Una discarica in via Falcone-Borsellino

Un’area degradata ricoperta da rifiuti di ogni genere: bombole, scaldabagni e materiali edili 

PORTO TORRES. C'è un signore che afferma di avere visto diverse siringhe sul marciapiede e la strada e chi sostiene d'avere notato parecchio movimento. Ora, al di là delle presunte esagerazioni, l'area infrastrutturata che s'affaccia su via Falcone-Borsellino è parecchio frequentata. E non solo da chi durante il giorno va a far sgranchire le zampe al proprio cane, ma anche e soprattutto da chi al calare della sera pensa non ci sia posto migliore per fare i fatti propri, romantici e non.

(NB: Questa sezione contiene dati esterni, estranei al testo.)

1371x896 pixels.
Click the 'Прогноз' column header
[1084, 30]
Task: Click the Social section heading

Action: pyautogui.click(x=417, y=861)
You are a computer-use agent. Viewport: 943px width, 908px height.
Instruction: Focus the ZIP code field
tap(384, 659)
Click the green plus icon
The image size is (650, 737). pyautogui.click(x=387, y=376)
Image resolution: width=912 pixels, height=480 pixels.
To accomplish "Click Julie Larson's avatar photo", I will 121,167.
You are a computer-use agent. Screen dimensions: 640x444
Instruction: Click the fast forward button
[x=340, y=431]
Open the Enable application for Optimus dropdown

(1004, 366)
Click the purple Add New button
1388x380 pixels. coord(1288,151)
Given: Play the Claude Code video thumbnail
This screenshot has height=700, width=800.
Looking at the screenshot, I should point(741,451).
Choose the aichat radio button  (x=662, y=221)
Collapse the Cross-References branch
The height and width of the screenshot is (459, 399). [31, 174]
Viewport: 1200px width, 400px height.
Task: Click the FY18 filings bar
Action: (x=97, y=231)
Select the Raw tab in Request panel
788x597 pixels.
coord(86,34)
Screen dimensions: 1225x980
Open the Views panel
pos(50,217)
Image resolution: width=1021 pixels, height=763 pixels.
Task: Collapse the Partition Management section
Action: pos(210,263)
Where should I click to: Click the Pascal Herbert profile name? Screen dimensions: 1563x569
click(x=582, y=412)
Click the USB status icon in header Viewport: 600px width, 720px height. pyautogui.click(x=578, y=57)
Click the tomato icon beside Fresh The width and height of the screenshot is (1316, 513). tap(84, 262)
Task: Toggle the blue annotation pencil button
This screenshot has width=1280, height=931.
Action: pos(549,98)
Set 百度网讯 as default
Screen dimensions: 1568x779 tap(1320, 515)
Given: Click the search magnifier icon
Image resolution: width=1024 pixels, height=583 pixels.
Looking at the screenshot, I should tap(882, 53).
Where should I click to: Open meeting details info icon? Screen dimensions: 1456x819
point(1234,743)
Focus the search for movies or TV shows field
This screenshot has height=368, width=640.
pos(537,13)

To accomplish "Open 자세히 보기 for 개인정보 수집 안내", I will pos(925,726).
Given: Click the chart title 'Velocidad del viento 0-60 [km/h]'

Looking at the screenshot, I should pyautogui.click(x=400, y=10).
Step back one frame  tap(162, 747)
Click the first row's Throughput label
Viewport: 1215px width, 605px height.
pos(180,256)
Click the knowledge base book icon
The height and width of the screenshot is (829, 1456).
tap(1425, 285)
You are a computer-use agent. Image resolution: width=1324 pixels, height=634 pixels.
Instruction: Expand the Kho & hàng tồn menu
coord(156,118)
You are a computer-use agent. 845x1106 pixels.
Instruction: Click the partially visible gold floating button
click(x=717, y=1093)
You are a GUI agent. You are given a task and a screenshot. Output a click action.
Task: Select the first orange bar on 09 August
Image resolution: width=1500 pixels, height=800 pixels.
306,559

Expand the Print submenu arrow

Anzi, qualche coppietta ci va anche in pieno giorno, com'è capitato di constatare recentemente a un ragazzo col cane al guinzaglio. L'area, così buia ed appartata, è ideale per chi è in cerca di privacy: il problema è che il giorno dopo chi va col cane o col bimbo in bicicletta non può trovare sull'asfalto un letto d'immondizia. L'area è in realtà una discarica a cielo aperto: non manca alcun tipo di rifiuto, dai passeggini agli scarti di lavorazioni edili, dagli avanzi alimentari ai barattoli di latta, dagli scaldabagni ai legnami alla plastica in ogni sua forma. Un tempo, dopo che era stato divelta la chiusura con transenne, c'è chi aveva pensato di impedire l'ingresso sistemando della terra e con dei cantoni di calcare, ma qualcuno ha deciso di spostarli. Via Falcone-Borsellino non si presenta meglio: buste in ambo i lati della carreggiata, immondizia ovunque e, soprattutto, quasi un simbolo della trascuratezza in cui versa la strada, la bombola già segnalata un paio di settimane fa che giace ancora nel medesimo sito.